Facilitating the Global Day of Coderetreat Zagreb (and a little Nuremberg) 2015
This was the second Zagreb coderetreat, and this year we actually managed to organize it to take place the same day as the rest of the world :) Thanks to the sponsors Toptal, Good Code, Floating Point and the hosts Zeljko and Aljosa for making it happen!
Due to our last minute advertising, the participants were Ruby heavy, but still, the eight people coded in Ruby, Python, C#, Haskell, JavaScript, and R throughout the day - quite a feat if you consider that two attendees were not professional programmers!
Due to a late start and time constraint we only had 5 sessions with the following constraints:
- no extra constraints, just exploring pairing, TDD, 4 rules of simple design, and the game of life
- evil ping pong pairing
- void methods only + remote pairing with Nuremberg (Germany)

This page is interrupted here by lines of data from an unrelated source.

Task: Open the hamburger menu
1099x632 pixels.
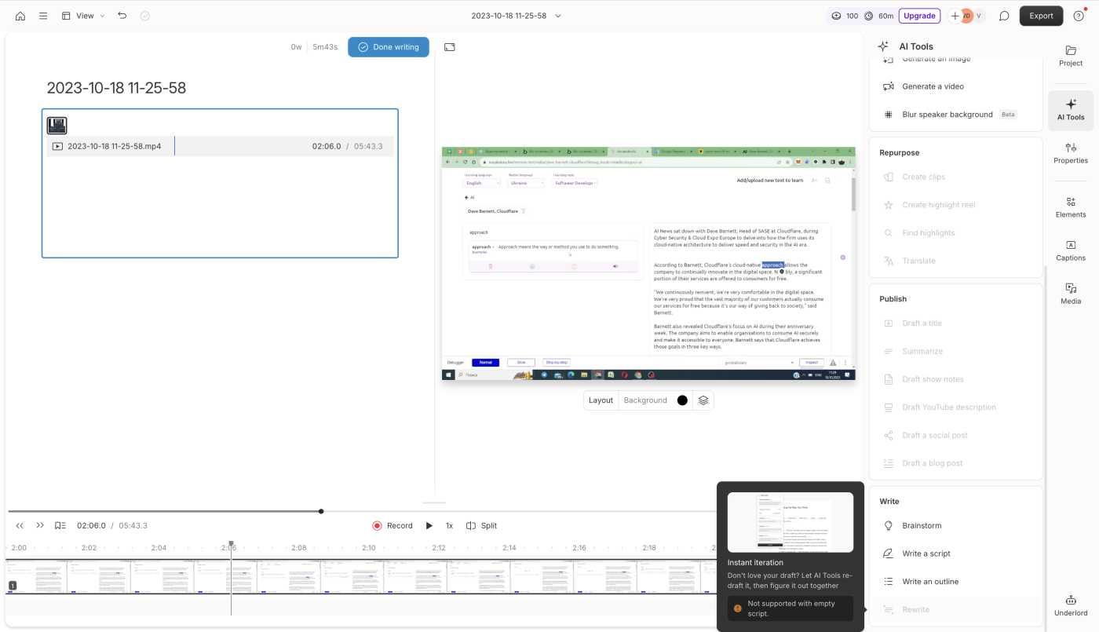Action: pyautogui.click(x=42, y=15)
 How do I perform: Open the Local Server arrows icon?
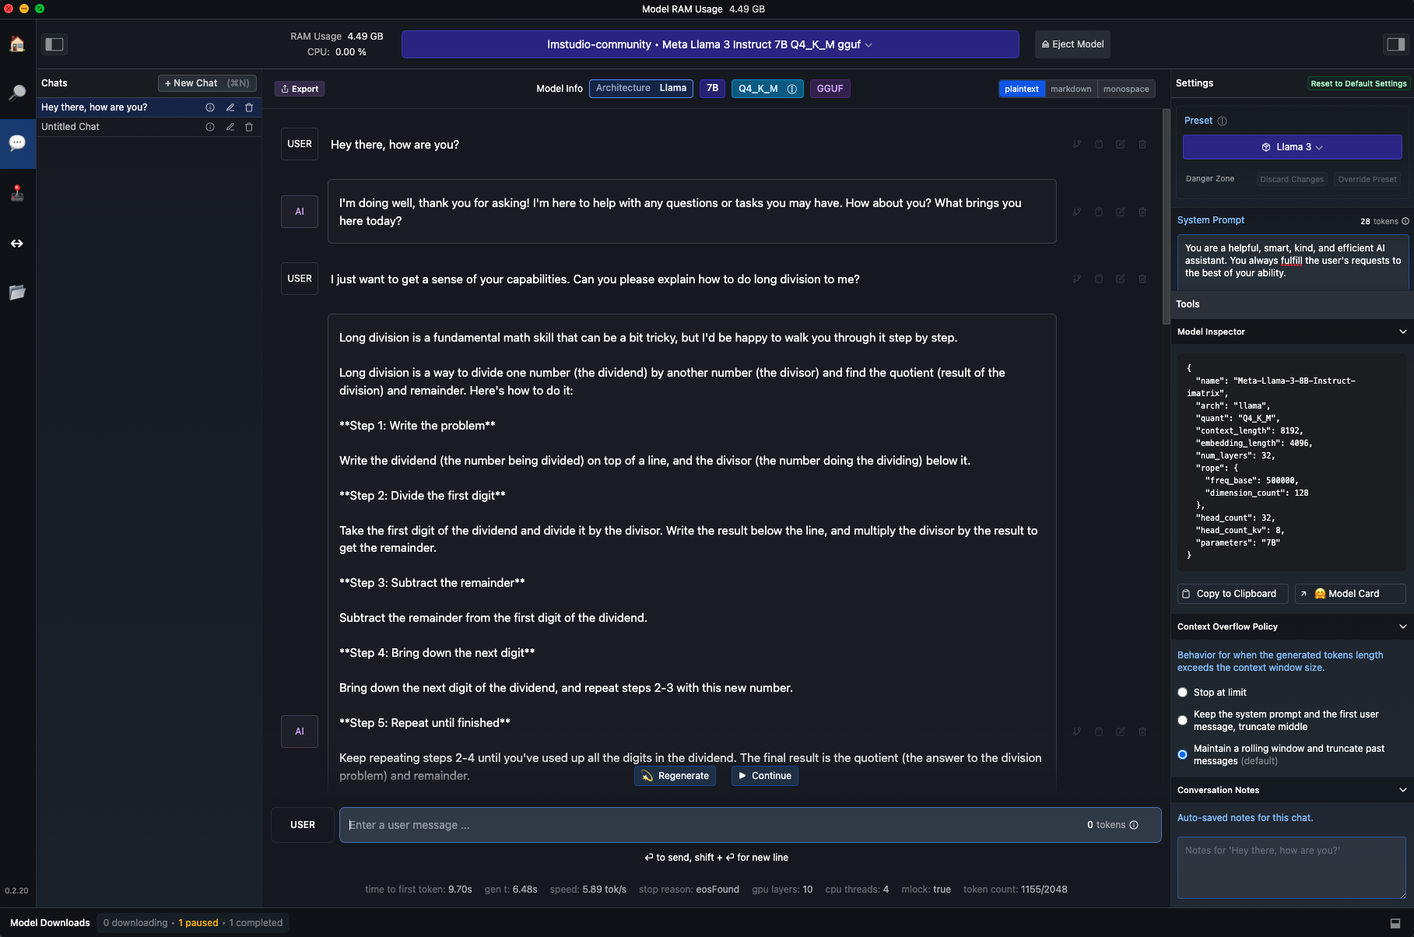(x=17, y=244)
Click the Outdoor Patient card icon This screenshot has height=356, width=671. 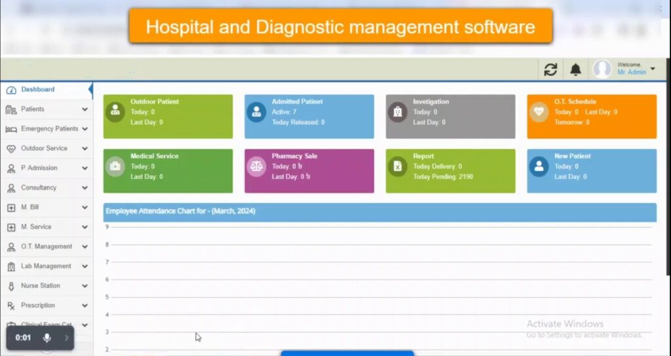tap(115, 111)
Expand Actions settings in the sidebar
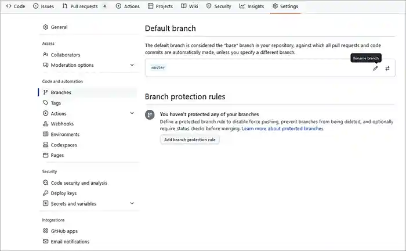406x251 pixels. pos(132,113)
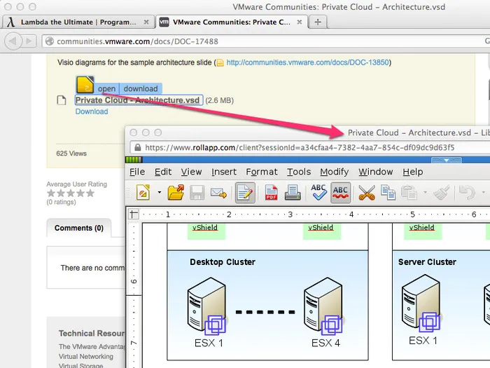This screenshot has width=490, height=368.
Task: Click the Print printer icon
Action: (x=293, y=192)
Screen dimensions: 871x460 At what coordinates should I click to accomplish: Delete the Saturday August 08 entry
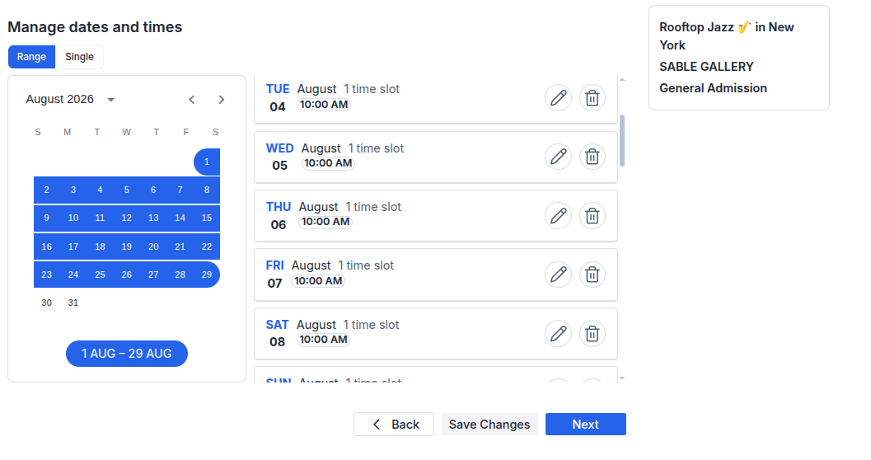592,333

- maximum 3 lines per method
- no conditionals (later restricted to no booleans)
Remote pairing with Nuremberg
As I've known Marco from before, a few days before the GDCR we had a video call where we tested out the feasibility of remote pairing (we've tried tmate.io and FlooBits), and deemed it feasible for a coderetreat (i.e.: can be set up during the lunchbreak).

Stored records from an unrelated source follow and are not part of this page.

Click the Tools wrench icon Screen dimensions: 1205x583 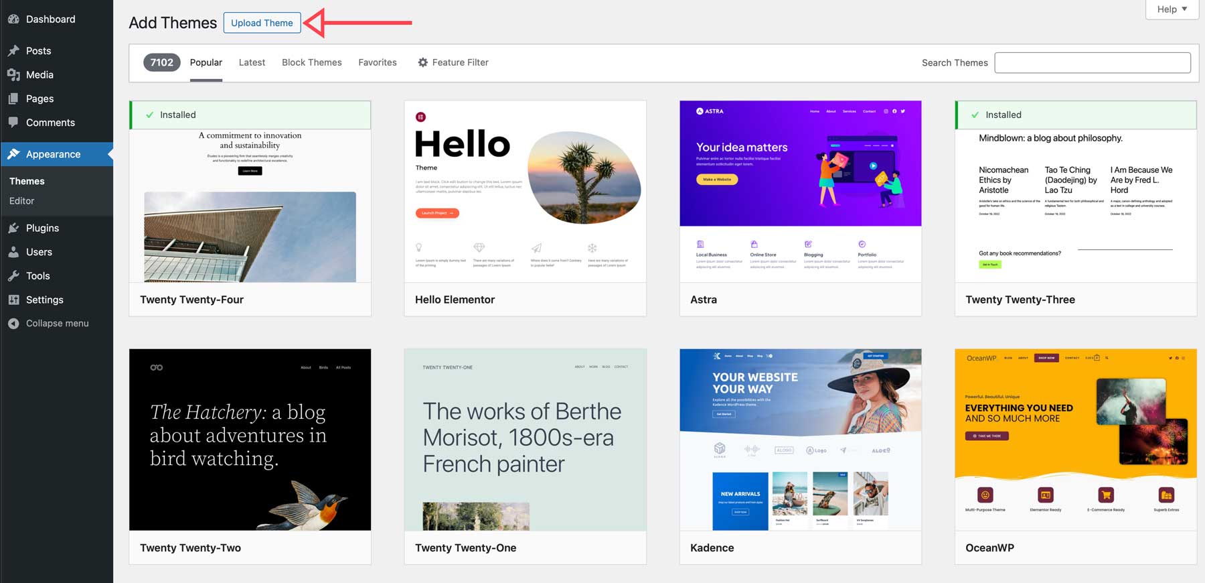tap(13, 276)
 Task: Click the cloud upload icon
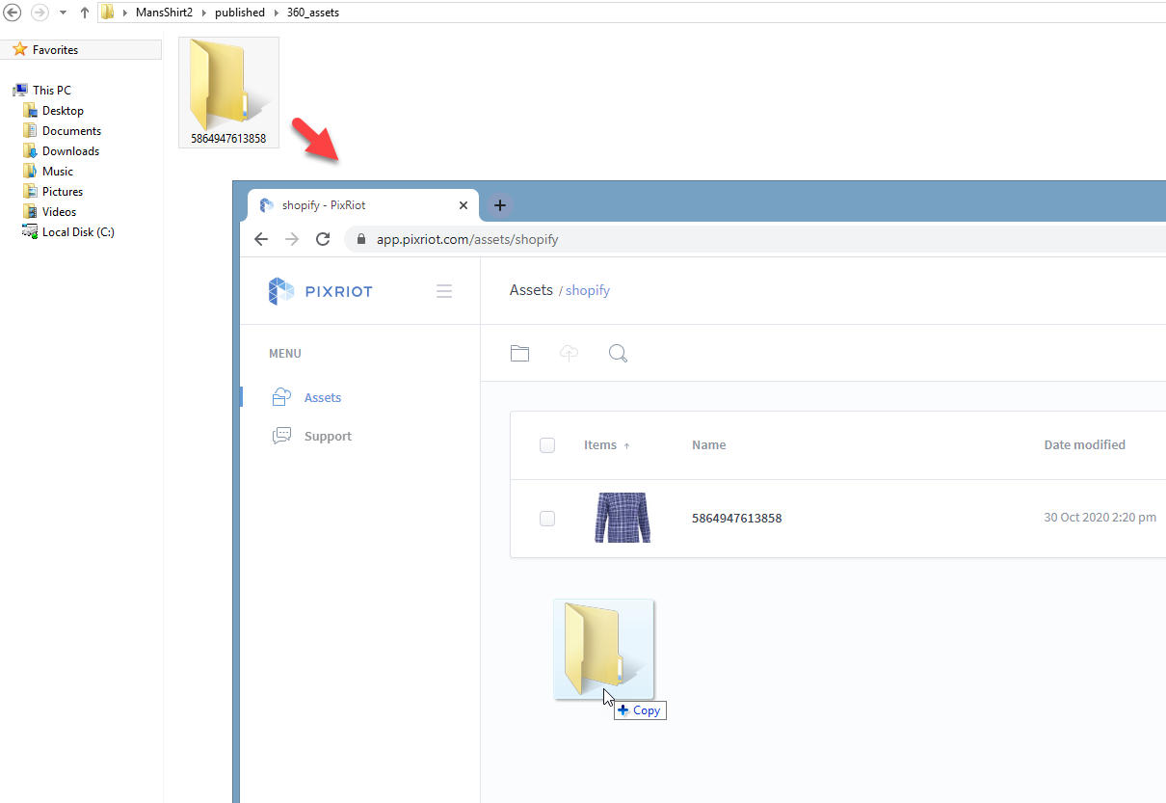coord(570,354)
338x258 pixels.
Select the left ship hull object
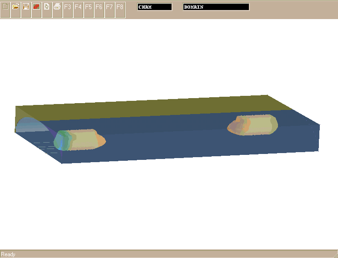tap(82, 140)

Aside: Planning is everything, but no plan survives first contact with the enemy. All pairs used TeamViewer and VisualStudio in the end.
We used the lunchbreak to pair people up using a direct videocall between me and Marco, but that is a cumbersome process and we'll try to come up with a better one for next time (maybe use a Google spreadsheet where each location can put down the interested parties' language, tooling and communication preferences before?), but nonetheless all remote pairs reported having had fun!
Facilitating remote pairs is surprisingly easy, but only when the pairs use the headphones which can be shared between two people - one bud in each person's ear.
While it does require some prior coordination between the hosts (sync session start times, agree on the same constraint for the session, etc.), I do suggest you try it out if you have the chance, especially if you haven't remote paired before!